Ubiquitination-driven fibroblast dysfunction: a multi-omics blueprint for precision diagnosis and therapy in diabetic foot ulcer
摘要
Diabetic foot ulcer (DFU) is a severe diabetes complication affecting 15–25% of patients and frequently causing lower extremity amputations. While ubiquitination regulates diverse cellular functions, ubiquitination-related genes (URGs) in DFU pathogenesis remain unexplored. We analyzed single-cell RNA sequencing data from 29 samples (19 controls, 10 DFU) and bulk RNA sequencing from 60 samples (25 controls, 35 DFU). Using 1,610 URGs from GeneCards database, we performed single-cell analysis, pseudotime analysis, and cell communication studies.
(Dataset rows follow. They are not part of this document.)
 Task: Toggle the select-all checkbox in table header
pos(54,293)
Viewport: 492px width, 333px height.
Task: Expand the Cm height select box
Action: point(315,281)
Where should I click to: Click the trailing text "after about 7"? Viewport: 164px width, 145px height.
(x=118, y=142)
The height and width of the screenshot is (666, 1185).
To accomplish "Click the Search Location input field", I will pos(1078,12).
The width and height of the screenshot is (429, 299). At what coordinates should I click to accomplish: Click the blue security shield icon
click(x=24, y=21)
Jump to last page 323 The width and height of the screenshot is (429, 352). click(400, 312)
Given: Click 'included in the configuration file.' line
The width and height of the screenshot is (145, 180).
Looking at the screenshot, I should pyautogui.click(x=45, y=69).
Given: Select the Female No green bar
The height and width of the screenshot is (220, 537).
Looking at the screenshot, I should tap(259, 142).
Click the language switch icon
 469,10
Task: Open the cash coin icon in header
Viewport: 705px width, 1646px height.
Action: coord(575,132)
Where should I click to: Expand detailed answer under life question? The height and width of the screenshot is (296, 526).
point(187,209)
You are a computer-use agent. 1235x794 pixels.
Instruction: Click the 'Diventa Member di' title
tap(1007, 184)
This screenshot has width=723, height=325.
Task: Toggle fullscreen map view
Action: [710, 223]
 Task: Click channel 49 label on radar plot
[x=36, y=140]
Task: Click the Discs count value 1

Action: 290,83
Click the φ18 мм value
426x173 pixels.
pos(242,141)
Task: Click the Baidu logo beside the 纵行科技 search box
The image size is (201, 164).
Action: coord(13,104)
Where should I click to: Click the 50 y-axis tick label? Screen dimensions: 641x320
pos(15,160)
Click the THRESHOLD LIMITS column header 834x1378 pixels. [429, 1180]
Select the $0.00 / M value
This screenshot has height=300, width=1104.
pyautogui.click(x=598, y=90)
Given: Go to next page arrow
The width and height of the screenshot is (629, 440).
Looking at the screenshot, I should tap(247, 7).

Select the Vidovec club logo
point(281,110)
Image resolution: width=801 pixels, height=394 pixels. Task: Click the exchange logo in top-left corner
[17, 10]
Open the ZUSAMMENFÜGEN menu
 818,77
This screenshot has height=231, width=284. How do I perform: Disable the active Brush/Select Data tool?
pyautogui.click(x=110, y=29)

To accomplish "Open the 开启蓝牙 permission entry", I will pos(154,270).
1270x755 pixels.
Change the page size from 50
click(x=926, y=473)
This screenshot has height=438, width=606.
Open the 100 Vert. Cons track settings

Four machine learning algorithms identified diagnostic biomarkers, followed by functional enrichment, immune infiltration, and molecular docking analyses. Key gene expression patterns were further validated by quantitative real-time PCR (qPCR) in independent clinical samples (n = 6 per group). Single-cell analysis identified 12 cell types with significantly elevated URGs in DFU fibroblasts. A pathogenic fibroblast subpopulation exhibited enhanced stemness and dysregulated communication networks. Machine learning identified four key URGs (MEF2A, SKIL, MAF, KRT5) as diagnostic biomarkers, achieving optimal performance (AUC 0.957). SKIL showed strongest correlation with metabolic reprogramming. Two distinct molecular subtypes with different immune profiles were identified. Lumicolchicine and ramipril were identified as potential SKIL-targeting therapeutics. This study provides the first URGs characterization in DFU, identifying pathogenic fibroblasts and SKIL as key regulators. The diagnostic signature and therapeutic targets establish foundations for precision DFU treatment approaches. These findings support the development of URG-based diagnostic strategies and provide a translational rationale for repurposing clinically approved drugs, such as ramipril, for precision management of DFU.